É este o regime de sedição com o qual está comprometida a poesia escrita por Simic. Afastar-se o mais possível do pisar rítmico de botas de cano alto que a todo o momento entram a marchar, que se intromete até nos passeios de domingo e na forma como as famílias saem e andam em círculos. Aos poucos, damo-nos conta de que toda a ordem social, todos os sistemas, a autoridade, a lei, o Estado e o governo, as instituições, tudo se baseia nestes escravos, que ainda há pouco eram crianças, levadas pelas orelhas, forçadas a jurar uma obediência cega e, até, em alguns casos, treinadas para matar e se deixarem matar. Ora, Simic, recordava numa das suas crónicas como, depois da guerra, os miúdos que até então viviam amatilhados nas ruas, livres da vigilância dos adultos, entregues às suas próprias intrigas e guerras, que, no fim, se saldavam como todas as brincadeiras, sem um número de mortos, estes miúdos deram-se conta de que o período de diversão ilimitada chegara ao fim. Seriam obrigados a voltar para a escola. A guerra terminou um dia antes do aniversário de Simic, 9 de Maio de 1945, e a notícia ouvida na rádio, curiosamente, foi tudo menos um presente. “Ainda que fosse um estudante mediano, eu detestava ir à escola, mas foicei-me a fazê-lo até ao sexto ano, altura em que comecei a fazer gazeta e, às tantas, deixei mesmo de lá pôr os pés, sem que a minha mãe soubesse. Passei uns poucos meses a vaguear pelas ruas de Belgrado até a escola dar pela minha ausência e os polícias terem ido avisar a minha mãe. Enquanto o tempo estava ameno, podia passar as horas que era suposto estar na escola a dar longos passeios, mas assim que as chuvas de inverno e o frio se interpunham, via-me obrigado a esconder-me nos corredores ou enfiar-me nas salas de cinema nas raras ocasiões em que tinha algum dinheiro. É claro que passava a maior parte do tempo sozinho e a sentir-me miserável, mas nunca me sentia aborrecido, e às vezes até era tomado do júbilo de me dar contra de tantas coisas estranhas e fascinantes: Se alguma coisa fez de mim o que sou foi ter vivido como um vagabundo nas ruas de Belgrado.”

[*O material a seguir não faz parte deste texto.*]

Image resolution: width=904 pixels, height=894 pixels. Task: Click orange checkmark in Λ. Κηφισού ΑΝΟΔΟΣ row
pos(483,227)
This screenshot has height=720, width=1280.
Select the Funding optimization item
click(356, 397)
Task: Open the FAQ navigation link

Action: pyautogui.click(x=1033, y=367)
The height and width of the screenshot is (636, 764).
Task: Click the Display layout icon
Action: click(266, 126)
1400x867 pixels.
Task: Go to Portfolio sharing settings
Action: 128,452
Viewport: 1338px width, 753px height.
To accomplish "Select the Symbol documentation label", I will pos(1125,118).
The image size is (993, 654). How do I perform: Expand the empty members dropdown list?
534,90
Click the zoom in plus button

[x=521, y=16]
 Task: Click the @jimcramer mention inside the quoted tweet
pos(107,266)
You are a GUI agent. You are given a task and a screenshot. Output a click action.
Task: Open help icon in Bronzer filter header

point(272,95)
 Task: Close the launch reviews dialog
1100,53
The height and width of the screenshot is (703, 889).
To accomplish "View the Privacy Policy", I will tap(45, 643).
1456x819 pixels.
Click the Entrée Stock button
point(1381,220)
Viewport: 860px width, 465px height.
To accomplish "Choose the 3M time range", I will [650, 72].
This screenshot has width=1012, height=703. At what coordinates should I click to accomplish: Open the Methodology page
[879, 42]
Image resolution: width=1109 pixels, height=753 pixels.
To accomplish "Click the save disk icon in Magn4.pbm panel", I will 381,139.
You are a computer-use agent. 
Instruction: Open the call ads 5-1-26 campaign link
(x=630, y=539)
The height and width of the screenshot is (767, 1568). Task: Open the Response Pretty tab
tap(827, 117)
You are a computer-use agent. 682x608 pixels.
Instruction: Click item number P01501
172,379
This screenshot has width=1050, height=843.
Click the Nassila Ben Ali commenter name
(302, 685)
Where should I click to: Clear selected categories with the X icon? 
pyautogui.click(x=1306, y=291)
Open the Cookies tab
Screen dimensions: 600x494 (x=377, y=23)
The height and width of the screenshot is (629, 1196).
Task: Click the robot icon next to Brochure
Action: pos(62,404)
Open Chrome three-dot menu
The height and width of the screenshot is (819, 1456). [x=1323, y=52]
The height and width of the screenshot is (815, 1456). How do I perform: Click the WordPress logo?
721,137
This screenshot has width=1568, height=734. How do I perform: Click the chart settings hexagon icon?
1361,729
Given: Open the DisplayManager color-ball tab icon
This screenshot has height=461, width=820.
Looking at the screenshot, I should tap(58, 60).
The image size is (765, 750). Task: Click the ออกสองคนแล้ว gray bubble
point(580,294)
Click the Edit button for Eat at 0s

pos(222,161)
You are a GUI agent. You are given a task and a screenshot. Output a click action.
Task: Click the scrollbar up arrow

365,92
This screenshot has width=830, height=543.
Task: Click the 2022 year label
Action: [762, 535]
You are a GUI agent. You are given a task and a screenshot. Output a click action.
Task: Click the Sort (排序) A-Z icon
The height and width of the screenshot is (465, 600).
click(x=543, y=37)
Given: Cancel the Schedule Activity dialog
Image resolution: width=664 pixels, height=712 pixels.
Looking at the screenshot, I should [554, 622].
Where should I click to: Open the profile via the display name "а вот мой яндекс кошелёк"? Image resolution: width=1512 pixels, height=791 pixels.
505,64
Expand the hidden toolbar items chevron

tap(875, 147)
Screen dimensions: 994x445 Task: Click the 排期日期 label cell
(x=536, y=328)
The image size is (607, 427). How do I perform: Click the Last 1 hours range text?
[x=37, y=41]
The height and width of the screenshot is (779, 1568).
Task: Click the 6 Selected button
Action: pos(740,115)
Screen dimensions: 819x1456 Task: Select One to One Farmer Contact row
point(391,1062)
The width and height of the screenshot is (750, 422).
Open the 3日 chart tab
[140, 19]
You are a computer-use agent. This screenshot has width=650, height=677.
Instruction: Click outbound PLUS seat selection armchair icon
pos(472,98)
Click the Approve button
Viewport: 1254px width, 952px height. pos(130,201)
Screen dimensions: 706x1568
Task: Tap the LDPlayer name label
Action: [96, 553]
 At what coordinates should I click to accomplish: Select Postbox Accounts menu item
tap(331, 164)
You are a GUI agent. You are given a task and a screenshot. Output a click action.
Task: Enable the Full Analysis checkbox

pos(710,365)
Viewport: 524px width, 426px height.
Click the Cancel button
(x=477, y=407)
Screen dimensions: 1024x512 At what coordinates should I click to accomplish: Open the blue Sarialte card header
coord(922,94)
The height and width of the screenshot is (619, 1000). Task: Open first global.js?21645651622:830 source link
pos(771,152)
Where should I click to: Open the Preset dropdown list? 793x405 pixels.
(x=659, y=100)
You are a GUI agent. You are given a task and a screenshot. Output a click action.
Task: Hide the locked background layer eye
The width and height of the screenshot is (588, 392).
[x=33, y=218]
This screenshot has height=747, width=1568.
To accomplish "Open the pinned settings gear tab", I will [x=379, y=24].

De um certo modo, a poesia nasce de um desejo de coerência face a si mesmo e da noção de que não se pode evitar o confronto com o mundo, e que, ainda que se trate de uma batalha perdida, só essa luta será capaz de nos revelar quem somos. Assim, nada há a exigir a um poeta além dessa centelha de rebelião que liberta a sua própria realidade, e que faz dele alguém que não é inteiramente deste mundo. “A poesia, em meu entender, é a defesa montada pelo indivíduo contra todas as forças que se organizam contra ele. Cada religião, cada ideologia e ortodoxia do pensamento ou regime de boas maneiras quer reeducá-lo e fazer dele outra coisa. Que nos guiemos pela mesma pauta quando cantamos é o ideal. Um verdadeiro patriota não pensa pela própria cabeça, dir-te-ão. Tenho-me dado conta de que há uma longa tradição na poesia de não se falar a verdade ao poder, e, de se ser até um desses apologistas rastejantes. Simplesmente, nunca tive isso em mim”, vinca Simic à Paris Review. Por outro lado, quando o entrevistador lhe pergunta o que recomendariam a um poeta que estudasse, ele responde que não há nenhum curso de preparação para a poesia. “Quatro anos a escavar túmulos com um bom volume de poemas ou um livro de filosofia no bolso pode ser tão ou mais instrutivo que matricular-se numa universidade qualquer.” Assim, para quem viveu a sua vida, gozou ao limite os seus erros próprios, sem acatar as orientações que o levariam a viver a de algum cidadão exemplar, é natural que no fim se estivesse nas tintas para a posteridade. E é isto que se lê nuns versos de 1975, no poema que dava o título ao livro “Further Adventures of Charles Simic”. E que assim começa: “O nosso Charles Simic tem medo da morte?/ Sim, Charles Simic é desses que a temem./ E é dos que se ajoelham e suplicam pela vida eterna?/ Não, está ocupado a desenhar corações com um lápis de cera.”